Over the last year, Epic Games has filed antitrust lawsuits against Apple in a variety of countries. Now the first lawsuit it filed in the US has been scheduled to go to trial in May. Notably, Judge Yvonne Gonzalez Rogers says “this is a very significant case, so the judiciary should give it the best it has to offer, which is an in-person trial.” However, that could change depending on “the infection numbers.”
Reported by Foss Patents, Judge Yvonne Gonzalez Rogers of the United States District Court for the Northern District of California noted that based on how the pandemic looks come May 3, part or all of the Epic vs Apple trial may also be done via video conference. It will be a bench trial – no jury.

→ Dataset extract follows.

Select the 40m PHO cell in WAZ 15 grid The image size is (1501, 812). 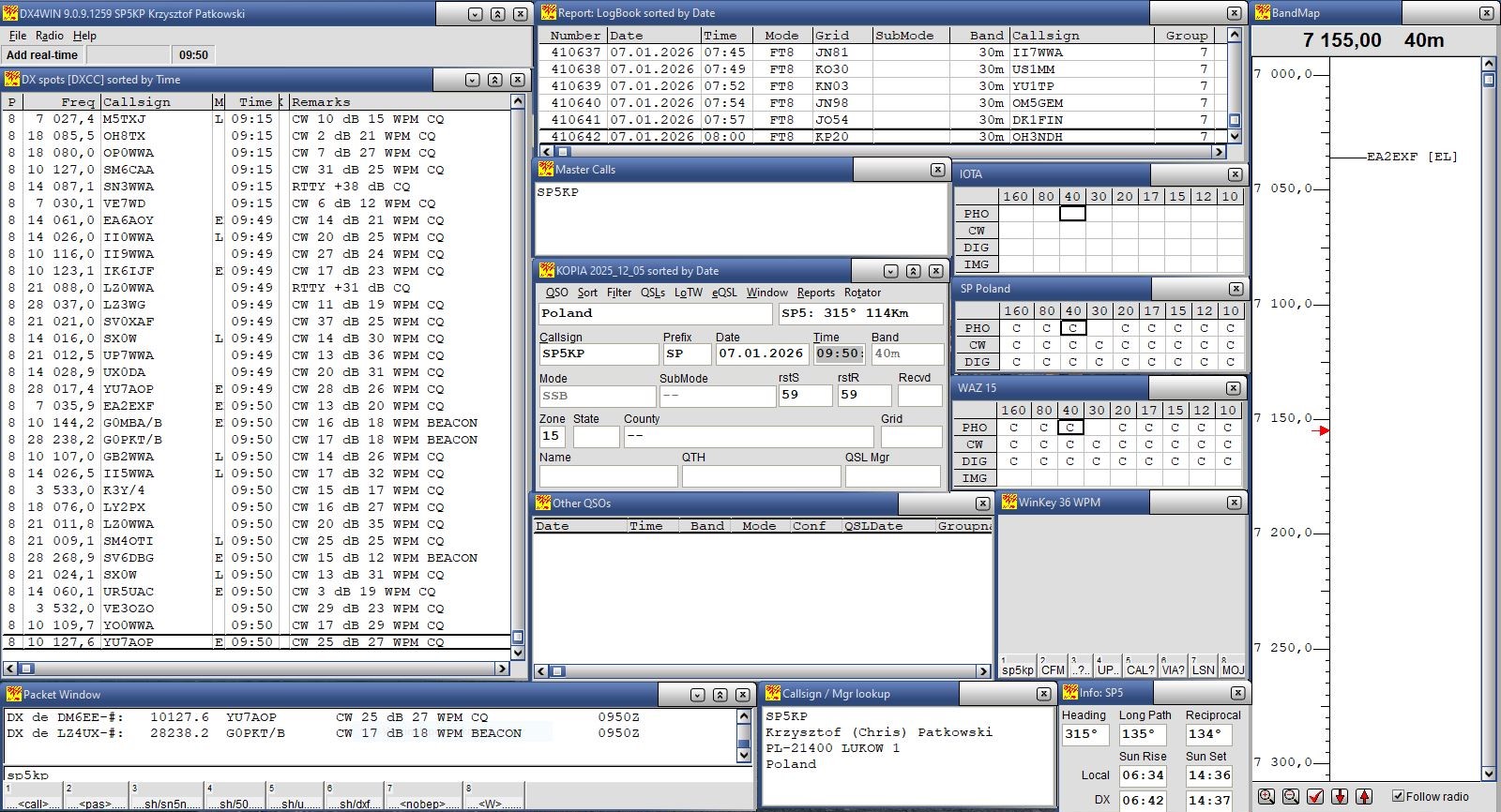1070,428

But she was also clear that witnesses will be vetted to make sure no one is using COVID as an excuse to avoid going to the trial in person.
Epic Games filed this lawsuit in the US back in August, just hours after it was pulled from Apple’s App Store for including a direct payment option in its Fortnite game.

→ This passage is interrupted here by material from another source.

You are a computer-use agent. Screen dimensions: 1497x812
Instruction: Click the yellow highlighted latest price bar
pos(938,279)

Since then, we’ve seen a huge effort from Epic to force Apple to allow third-party app stores inside apps and take direct payment – to avoid paying the commission. That’s included a “Free Fortnite” campaign and being a founding member of the Coalition for App Fairness.
Last month, we learned that a judge ruled Apple CEO Tim Cook will have to sit for a 7-hour deposition in the case.
The exact length of the trial depends on the number of trial exhibits etc. the parties plan to present. Based on the potential durations the judge tossed out, it sounded like the length of the trial will most likely be somewhere between three and five weeks. At some point she said she’d give three weeks, but that was apparently just a hypothetical example.
Foss Patents notes that the public should be able to tune into the Epic vs Apple trial on May 3 via a YouTube audio stream.
Meanwhile, we’ve seen multiple states file legislation to force Apple to allow what Epic is after. The first bill that was introduced in North Dakota has already failed, but Minnesota and Arizona lawmakers have yet to vote on the proposals.